3. Several cluster systems that we have worked on have different commands to run different versions of python e.g. `python` runs python version 2.X and `python3` runs python version 3.Y. In this scenario, you need to be careful to be consistent with the python command (e.g. `python` or `python3`) when installing/configuring sepp and tipp. 

4. TIPP relies on `blastn` for the binning of metagenomic reads, so BLAST needs to be downloaded and installed separately (learn more [here](http://blast.ncbi.nlm.nih.gov/Blast.cgi?PAGE_TYPE=BlastDocs&DOC_TYPE=Download)). Then, point the `BLAST` environment variable to your installation of `blastn`. Alternatively, you can manually point TIPP to the `blastn` installation by modifying the `tipp.config` file. 

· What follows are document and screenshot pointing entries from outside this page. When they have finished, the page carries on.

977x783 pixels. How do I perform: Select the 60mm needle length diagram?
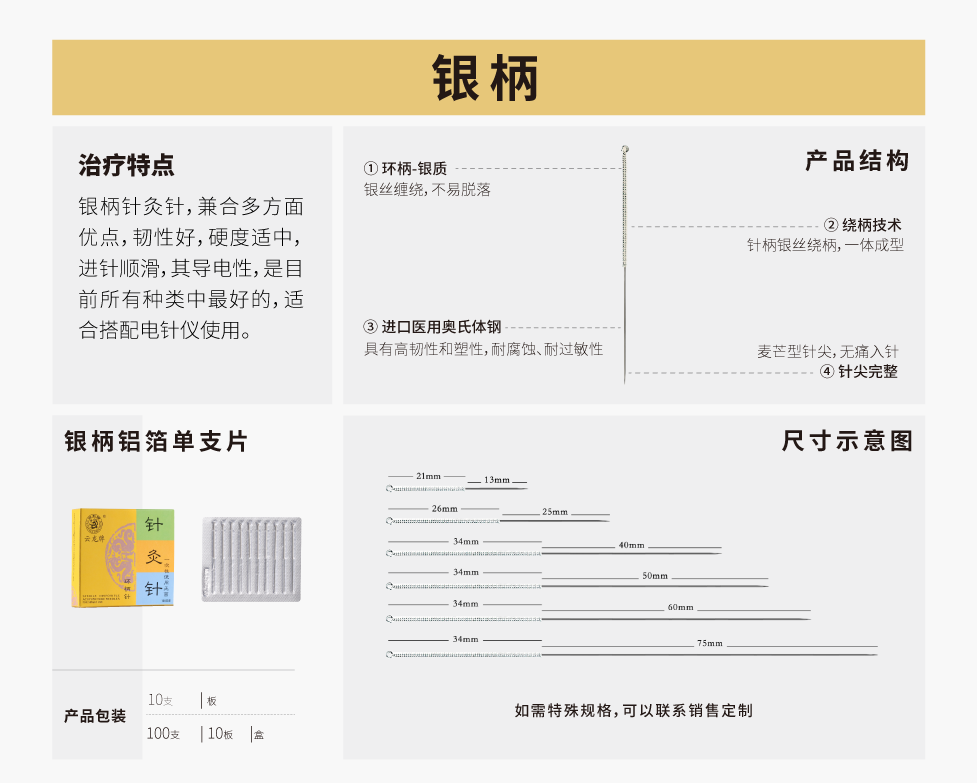pyautogui.click(x=598, y=610)
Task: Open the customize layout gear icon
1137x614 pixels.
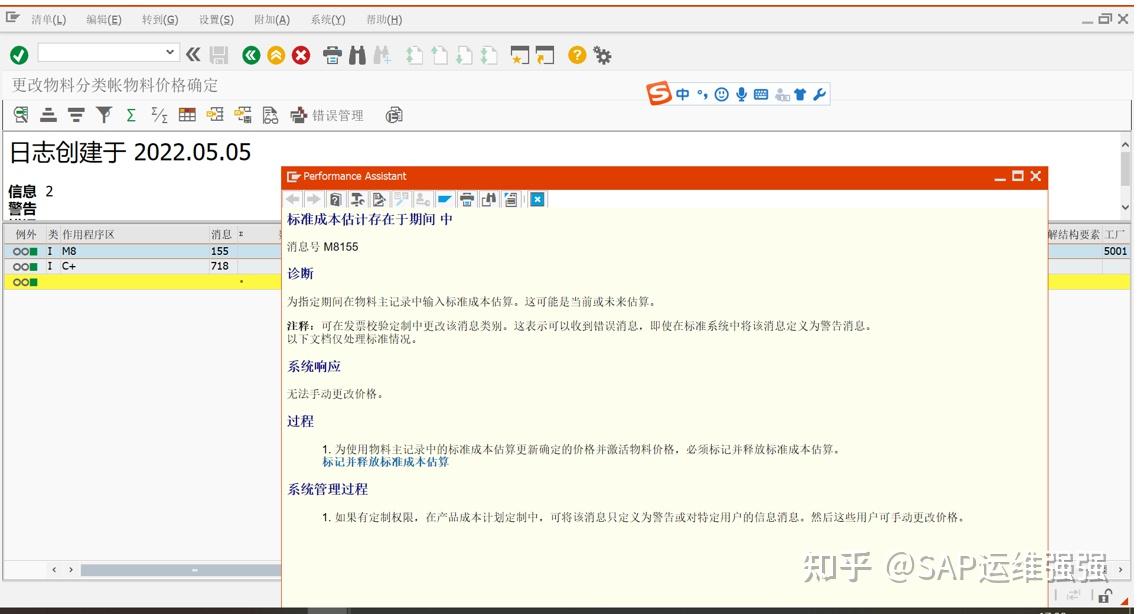Action: 602,55
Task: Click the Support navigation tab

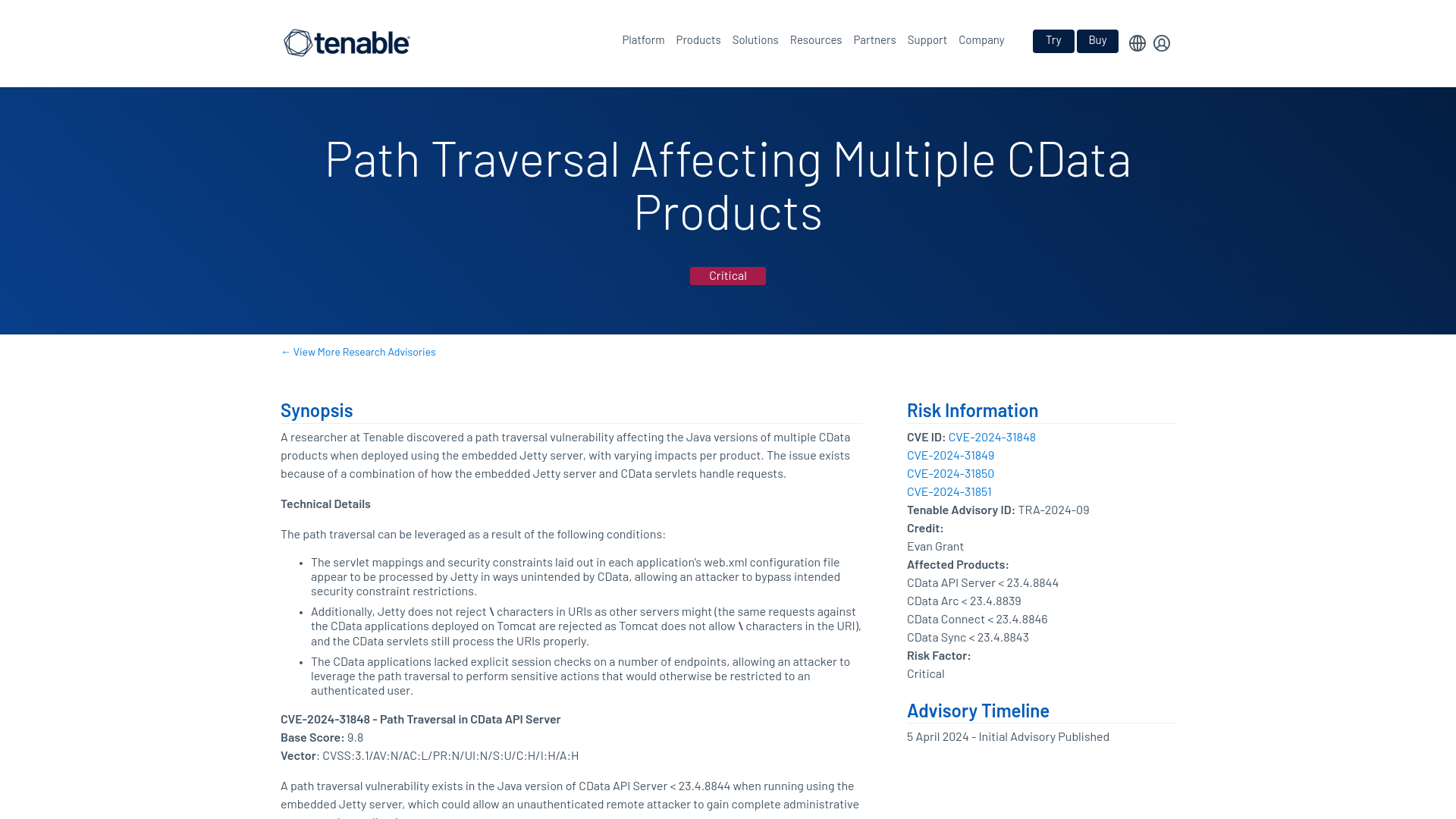Action: pyautogui.click(x=927, y=40)
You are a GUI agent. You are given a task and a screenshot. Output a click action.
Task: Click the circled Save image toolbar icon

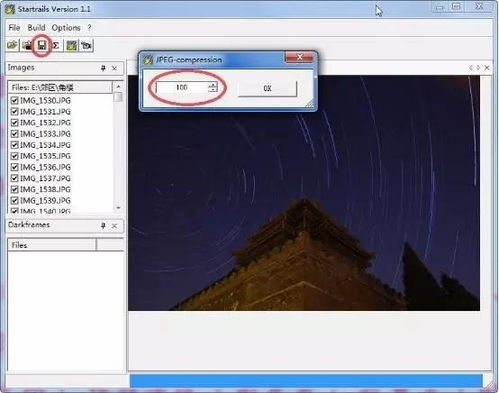(42, 45)
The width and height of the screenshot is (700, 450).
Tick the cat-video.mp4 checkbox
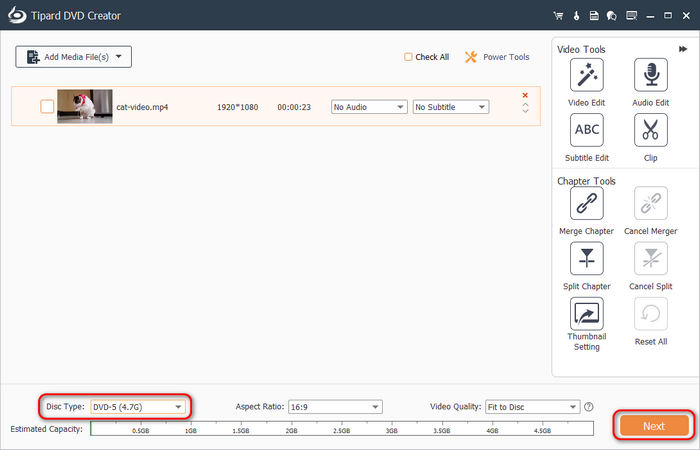pos(47,107)
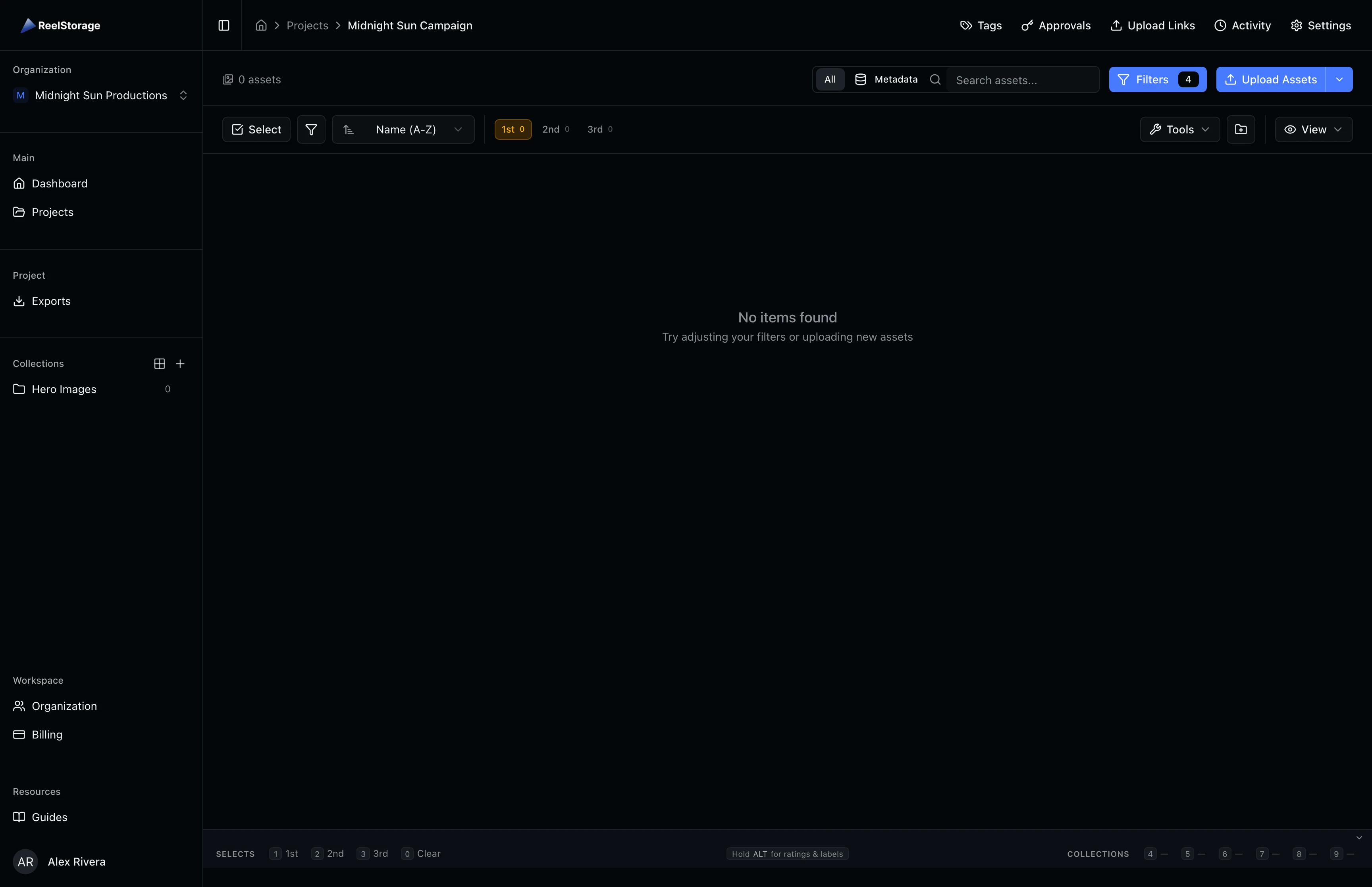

5. TIPP performs abundance profiling uses a set of 40 marker genes. This reference dataset needs to be downloaded separately from [here](https://obj.umiacs.umd.edu/tipp/tipp2-refpkg.tar.gz). Then, point the `REFERENCE` environment variable to the decompressed directory before installing TIPP. Alternatively, you can manually point TIPP to the reference dataset by modifying the `tipp.config` file.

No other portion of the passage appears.